# [Required task]
Print the following entries back line for line, leaving everything in them unchanged.

****************

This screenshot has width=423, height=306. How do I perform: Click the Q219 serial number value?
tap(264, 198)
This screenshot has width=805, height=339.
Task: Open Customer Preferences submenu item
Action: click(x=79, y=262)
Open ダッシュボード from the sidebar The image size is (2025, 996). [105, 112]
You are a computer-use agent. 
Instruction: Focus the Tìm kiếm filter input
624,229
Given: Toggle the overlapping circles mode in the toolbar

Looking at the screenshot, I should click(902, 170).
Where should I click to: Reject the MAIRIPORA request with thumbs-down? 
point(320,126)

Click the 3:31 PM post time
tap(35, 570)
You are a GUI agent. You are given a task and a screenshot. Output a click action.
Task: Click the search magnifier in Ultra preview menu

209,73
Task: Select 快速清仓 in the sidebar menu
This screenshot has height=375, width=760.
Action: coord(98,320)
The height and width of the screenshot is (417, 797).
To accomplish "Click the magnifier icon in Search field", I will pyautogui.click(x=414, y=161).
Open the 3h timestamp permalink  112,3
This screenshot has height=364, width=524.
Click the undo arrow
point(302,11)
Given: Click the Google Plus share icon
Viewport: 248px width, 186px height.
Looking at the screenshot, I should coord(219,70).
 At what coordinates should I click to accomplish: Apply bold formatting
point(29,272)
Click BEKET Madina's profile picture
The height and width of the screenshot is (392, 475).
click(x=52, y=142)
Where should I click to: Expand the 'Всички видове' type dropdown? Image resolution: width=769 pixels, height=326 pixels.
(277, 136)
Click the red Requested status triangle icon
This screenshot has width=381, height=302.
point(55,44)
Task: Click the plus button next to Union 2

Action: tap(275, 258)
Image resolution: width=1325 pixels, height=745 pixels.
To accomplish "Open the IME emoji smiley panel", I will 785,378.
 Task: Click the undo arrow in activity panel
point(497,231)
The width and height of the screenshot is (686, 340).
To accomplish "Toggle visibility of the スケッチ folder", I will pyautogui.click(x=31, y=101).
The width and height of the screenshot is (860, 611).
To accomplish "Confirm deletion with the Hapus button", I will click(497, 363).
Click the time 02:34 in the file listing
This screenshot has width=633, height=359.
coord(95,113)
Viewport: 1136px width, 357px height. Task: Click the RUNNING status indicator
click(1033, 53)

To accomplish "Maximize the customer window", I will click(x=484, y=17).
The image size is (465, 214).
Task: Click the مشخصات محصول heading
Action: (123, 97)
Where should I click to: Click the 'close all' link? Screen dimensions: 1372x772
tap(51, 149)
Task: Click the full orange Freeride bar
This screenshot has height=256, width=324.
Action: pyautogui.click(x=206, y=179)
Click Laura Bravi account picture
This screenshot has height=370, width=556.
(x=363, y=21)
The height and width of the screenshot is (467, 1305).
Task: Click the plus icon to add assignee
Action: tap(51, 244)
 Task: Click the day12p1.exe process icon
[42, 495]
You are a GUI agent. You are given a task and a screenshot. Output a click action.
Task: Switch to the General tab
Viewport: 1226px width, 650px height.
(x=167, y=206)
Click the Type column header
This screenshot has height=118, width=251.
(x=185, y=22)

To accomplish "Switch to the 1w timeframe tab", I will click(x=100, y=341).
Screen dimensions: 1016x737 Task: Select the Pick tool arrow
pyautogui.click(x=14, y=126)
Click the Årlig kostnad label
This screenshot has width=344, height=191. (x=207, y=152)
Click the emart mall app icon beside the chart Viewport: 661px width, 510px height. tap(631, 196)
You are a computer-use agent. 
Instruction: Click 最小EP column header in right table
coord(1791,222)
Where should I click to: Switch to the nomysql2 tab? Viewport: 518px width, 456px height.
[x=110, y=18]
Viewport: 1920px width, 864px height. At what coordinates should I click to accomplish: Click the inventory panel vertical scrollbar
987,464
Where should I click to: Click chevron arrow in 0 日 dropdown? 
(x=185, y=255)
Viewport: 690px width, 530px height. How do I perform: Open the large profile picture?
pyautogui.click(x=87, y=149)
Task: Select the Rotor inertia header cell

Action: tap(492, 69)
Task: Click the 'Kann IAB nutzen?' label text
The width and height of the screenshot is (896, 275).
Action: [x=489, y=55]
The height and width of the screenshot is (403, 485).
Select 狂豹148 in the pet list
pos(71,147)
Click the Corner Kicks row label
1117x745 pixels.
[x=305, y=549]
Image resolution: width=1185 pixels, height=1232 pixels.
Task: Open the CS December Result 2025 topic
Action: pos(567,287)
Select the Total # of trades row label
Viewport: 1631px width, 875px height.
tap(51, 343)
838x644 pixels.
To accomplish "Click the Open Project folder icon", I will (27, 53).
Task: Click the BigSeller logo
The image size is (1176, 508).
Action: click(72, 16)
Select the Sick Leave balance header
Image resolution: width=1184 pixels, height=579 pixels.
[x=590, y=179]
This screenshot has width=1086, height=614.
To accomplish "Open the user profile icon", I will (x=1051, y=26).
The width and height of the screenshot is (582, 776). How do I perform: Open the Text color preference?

****************

# [Exercise result]
This screenshot has width=423, height=306. How do I perform: Click the Q219 serial number value?
tap(264, 198)
This screenshot has width=805, height=339.
Task: Open Customer Preferences submenu item
Action: click(x=79, y=262)
Open ダッシュボード from the sidebar The image size is (2025, 996). [105, 112]
You are a computer-use agent. 
Instruction: Focus the Tìm kiếm filter input
624,229
Given: Toggle the overlapping circles mode in the toolbar

Looking at the screenshot, I should click(902, 170).
Where should I click to: Reject the MAIRIPORA request with thumbs-down? 
point(320,126)

Click the 3:31 PM post time
tap(35, 570)
You are a GUI agent. You are given a task and a screenshot. Output a click action.
Task: Click the search magnifier in Ultra preview menu

209,73
Task: Select 快速清仓 in the sidebar menu
This screenshot has height=375, width=760.
Action: coord(98,320)
The height and width of the screenshot is (417, 797).
To accomplish "Click the magnifier icon in Search field", I will pyautogui.click(x=414, y=161).
Open the 3h timestamp permalink  112,3
This screenshot has height=364, width=524.
Click the undo arrow
point(302,11)
Given: Click the Google Plus share icon
Viewport: 248px width, 186px height.
Looking at the screenshot, I should coord(219,70).
 At what coordinates should I click to accomplish: Apply bold formatting
point(29,272)
Click BEKET Madina's profile picture
The height and width of the screenshot is (392, 475).
click(x=52, y=142)
Where should I click to: Expand the 'Всички видове' type dropdown? Image resolution: width=769 pixels, height=326 pixels.
(277, 136)
Click the red Requested status triangle icon
This screenshot has width=381, height=302.
point(55,44)
Task: Click the plus button next to Union 2

Action: tap(275, 258)
Image resolution: width=1325 pixels, height=745 pixels.
To accomplish "Open the IME emoji smiley panel", I will 785,378.
 Task: Click the undo arrow in activity panel
point(497,231)
The width and height of the screenshot is (686, 340).
To accomplish "Toggle visibility of the スケッチ folder", I will pyautogui.click(x=31, y=101).
The width and height of the screenshot is (860, 611).
To accomplish "Confirm deletion with the Hapus button", I will click(497, 363).
Click the time 02:34 in the file listing
This screenshot has width=633, height=359.
coord(95,113)
Viewport: 1136px width, 357px height. Task: Click the RUNNING status indicator
click(1033, 53)

To accomplish "Maximize the customer window", I will click(x=484, y=17).
The image size is (465, 214).
Task: Click the مشخصات محصول heading
Action: (123, 97)
Where should I click to: Click the 'close all' link? Screen dimensions: 1372x772
tap(51, 149)
Task: Click the full orange Freeride bar
This screenshot has height=256, width=324.
Action: pyautogui.click(x=206, y=179)
Click Laura Bravi account picture
This screenshot has height=370, width=556.
(x=363, y=21)
The height and width of the screenshot is (467, 1305).
Task: Click the plus icon to add assignee
Action: tap(51, 244)
 Task: Click the day12p1.exe process icon
[42, 495]
You are a GUI agent. You are given a task and a screenshot. Output a click action.
Task: Switch to the General tab
Viewport: 1226px width, 650px height.
(x=167, y=206)
Click the Type column header
This screenshot has height=118, width=251.
(x=185, y=22)

To accomplish "Switch to the 1w timeframe tab", I will click(x=100, y=341).
Screen dimensions: 1016x737 Task: Select the Pick tool arrow
pyautogui.click(x=14, y=126)
Click the Årlig kostnad label
This screenshot has width=344, height=191. (x=207, y=152)
Click the emart mall app icon beside the chart Viewport: 661px width, 510px height. tap(631, 196)
You are a computer-use agent. 
Instruction: Click 最小EP column header in right table
coord(1791,222)
Where should I click to: Switch to the nomysql2 tab? Viewport: 518px width, 456px height.
[x=110, y=18]
Viewport: 1920px width, 864px height. At what coordinates should I click to accomplish: Click the inventory panel vertical scrollbar
987,464
Where should I click to: Click chevron arrow in 0 日 dropdown? 
(x=185, y=255)
Viewport: 690px width, 530px height. How do I perform: Open the large profile picture?
pyautogui.click(x=87, y=149)
Task: Select the Rotor inertia header cell

Action: tap(492, 69)
Task: Click the 'Kann IAB nutzen?' label text
The width and height of the screenshot is (896, 275).
Action: [x=489, y=55]
The height and width of the screenshot is (403, 485).
Select 狂豹148 in the pet list
pos(71,147)
Click the Corner Kicks row label
1117x745 pixels.
[x=305, y=549]
Image resolution: width=1185 pixels, height=1232 pixels.
Task: Open the CS December Result 2025 topic
Action: pos(567,287)
Select the Total # of trades row label
Viewport: 1631px width, 875px height.
tap(51, 343)
838x644 pixels.
To accomplish "Click the Open Project folder icon", I will (27, 53).
Task: Click the BigSeller logo
The image size is (1176, 508).
Action: click(72, 16)
Select the Sick Leave balance header
Image resolution: width=1184 pixels, height=579 pixels.
[x=590, y=179]
This screenshot has width=1086, height=614.
To accomplish "Open the user profile icon", I will (x=1051, y=26).
The width and height of the screenshot is (582, 776). How do I perform: Open the Text color preference?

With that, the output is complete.